== Bronfragment ==
Het sociaal motief in het arbeidsproces.
HET groote probleem, waarvoor de bolsjewistische leiders in Rusland staan, is: de ontwikkeling van de communistische idee in het volk als scheppende gedachte, als productiefactor. Zoolang deze idee vrucht is van verzet tegen een maatschappelijk stelsel, dat door bepaalde groepen der samenleving gevoeld wordt als onrechtvaardig, of als last of druk, doet zij slechts dienst als meer of minder sterk werkende prikkel voor de tegenpartij tot hervorming en verlichting. Zoodra deze idee de baan vrij krijgt, dient zij te harer rechtvaardiging te bewijzen, niet slechts dat zij theoretisch als zedelijk maatschappelijk beginsel beter is dan het beginsel dat zij aantast, doch ook, en in de eerste plaats, dat zij practisch als economische factor, als pro-ducente van economische goederen, minstens even doeltreffend is.
De goederenproductie is en blijft grondslag van elke samenleving; derhalve is economische discipline, in welken vorm ook, eisch.
Het is niet eenvoudig, den buitenstaander een juist beeld te schetsen van wat thans in Sovjet-Rusland gaande is. Het beeld is caleidoscopisch. Men vraagt er zich af: wat is in de verschijnselen essentieel, wat is voorbijgaand? Gaat de economie haar eigen gang volgens natuurlijke, onveranderlijke wetten, en buigt zij zich langzaam maar zeker naar het Westen, — of zijn de bolsjewisten in weerwil van het feit dat de economie duidelijk individualistische trekken begint te vertoonen, toch feitelijk bezig de communistische gedachte zóó sterk in de Russische samenleving te ankeren, dat zij op den duur onuitroeibaar wordt?
===
- [Opdracht]:
Wat is volgens het bronfragment over het sociaal motief in het arbeidsproces de grondslag van elke samenleving?
== Gegevens ==
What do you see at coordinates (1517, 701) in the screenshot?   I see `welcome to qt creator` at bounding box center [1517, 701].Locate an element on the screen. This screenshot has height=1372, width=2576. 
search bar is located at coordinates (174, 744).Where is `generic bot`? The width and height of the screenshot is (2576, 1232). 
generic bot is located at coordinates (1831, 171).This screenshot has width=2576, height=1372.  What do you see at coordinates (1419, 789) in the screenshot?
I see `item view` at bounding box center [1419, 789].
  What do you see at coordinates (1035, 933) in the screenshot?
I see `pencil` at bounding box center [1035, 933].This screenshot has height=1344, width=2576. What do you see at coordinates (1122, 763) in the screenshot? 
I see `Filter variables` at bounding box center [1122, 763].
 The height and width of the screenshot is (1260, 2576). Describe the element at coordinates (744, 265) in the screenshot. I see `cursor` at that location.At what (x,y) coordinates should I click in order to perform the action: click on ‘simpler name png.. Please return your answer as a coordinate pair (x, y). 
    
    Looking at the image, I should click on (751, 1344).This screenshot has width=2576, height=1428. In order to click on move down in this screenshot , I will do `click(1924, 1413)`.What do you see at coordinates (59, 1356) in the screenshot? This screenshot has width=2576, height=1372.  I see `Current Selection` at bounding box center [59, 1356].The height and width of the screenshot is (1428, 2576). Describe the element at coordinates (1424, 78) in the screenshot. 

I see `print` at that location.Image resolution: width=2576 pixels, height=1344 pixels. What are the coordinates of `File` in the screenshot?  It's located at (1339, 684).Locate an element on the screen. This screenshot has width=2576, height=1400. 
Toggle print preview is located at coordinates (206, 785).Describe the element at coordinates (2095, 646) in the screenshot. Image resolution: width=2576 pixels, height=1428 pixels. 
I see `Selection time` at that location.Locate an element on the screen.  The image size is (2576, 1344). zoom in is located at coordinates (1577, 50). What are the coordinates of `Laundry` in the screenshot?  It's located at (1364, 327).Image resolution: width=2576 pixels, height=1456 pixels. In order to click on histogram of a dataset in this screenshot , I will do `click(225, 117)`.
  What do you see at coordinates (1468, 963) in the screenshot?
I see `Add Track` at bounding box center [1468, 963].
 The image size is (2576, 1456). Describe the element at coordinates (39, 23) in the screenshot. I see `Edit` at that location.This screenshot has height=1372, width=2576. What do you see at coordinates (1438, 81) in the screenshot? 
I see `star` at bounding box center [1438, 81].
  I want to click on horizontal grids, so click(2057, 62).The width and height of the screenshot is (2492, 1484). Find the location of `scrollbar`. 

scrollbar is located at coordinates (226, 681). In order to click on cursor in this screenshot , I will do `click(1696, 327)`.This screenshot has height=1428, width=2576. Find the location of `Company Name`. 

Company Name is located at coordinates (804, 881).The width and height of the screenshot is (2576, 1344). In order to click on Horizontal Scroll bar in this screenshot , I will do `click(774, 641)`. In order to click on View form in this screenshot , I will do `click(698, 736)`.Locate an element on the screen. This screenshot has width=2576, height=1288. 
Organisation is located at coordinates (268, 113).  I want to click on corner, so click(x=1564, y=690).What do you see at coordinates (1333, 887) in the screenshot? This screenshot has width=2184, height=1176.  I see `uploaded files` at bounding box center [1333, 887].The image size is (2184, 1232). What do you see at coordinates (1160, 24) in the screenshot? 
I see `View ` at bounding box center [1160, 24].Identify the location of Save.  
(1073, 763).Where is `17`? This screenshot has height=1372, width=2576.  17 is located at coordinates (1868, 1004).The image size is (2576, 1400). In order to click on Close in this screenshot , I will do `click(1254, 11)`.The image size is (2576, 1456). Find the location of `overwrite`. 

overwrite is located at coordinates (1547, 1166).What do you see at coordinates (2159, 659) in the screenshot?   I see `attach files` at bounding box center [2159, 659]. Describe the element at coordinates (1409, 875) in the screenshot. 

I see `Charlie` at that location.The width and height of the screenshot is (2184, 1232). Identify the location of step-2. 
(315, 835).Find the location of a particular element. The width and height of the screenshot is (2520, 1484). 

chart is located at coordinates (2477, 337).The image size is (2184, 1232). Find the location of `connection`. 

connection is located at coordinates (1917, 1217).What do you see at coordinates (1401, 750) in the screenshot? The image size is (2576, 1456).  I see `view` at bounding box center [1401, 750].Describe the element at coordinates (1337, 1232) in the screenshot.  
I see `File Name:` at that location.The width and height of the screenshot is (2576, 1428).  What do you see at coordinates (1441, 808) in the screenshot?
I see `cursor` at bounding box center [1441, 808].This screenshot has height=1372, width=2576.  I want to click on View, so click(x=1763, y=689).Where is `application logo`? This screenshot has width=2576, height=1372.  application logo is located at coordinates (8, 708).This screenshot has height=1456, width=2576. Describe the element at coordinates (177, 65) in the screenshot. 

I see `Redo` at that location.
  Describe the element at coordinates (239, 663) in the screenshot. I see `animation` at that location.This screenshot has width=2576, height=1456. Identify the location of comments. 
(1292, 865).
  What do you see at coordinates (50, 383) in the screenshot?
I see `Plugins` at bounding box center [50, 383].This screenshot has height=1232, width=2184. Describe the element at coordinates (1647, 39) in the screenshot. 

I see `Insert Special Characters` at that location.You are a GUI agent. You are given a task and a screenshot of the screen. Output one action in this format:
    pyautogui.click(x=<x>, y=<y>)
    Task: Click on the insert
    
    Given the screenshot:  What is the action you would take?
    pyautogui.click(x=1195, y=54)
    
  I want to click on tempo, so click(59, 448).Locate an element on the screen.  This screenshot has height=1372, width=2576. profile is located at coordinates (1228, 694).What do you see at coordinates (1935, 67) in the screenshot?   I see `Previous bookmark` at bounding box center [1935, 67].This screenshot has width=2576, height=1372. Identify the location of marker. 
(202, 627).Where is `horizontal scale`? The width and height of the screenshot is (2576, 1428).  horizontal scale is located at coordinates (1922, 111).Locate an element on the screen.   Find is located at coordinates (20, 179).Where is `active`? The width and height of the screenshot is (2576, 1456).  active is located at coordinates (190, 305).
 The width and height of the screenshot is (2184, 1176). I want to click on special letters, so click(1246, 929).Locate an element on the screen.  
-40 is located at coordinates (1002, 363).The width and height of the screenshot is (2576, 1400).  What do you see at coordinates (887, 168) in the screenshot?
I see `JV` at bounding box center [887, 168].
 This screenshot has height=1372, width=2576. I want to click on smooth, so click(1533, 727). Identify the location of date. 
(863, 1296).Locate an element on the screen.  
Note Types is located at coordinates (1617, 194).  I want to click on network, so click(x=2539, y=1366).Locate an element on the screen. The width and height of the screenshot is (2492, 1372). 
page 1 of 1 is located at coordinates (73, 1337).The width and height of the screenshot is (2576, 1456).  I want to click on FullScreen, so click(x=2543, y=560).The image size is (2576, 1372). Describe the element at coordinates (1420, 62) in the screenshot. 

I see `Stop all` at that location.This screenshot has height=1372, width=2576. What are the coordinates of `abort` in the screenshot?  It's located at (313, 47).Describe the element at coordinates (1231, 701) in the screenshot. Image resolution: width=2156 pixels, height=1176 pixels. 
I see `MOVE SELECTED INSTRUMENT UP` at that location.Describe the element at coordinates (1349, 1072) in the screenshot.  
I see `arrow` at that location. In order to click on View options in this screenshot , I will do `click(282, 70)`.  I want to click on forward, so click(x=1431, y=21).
===
- [Antwoord]:
De goederenproductie.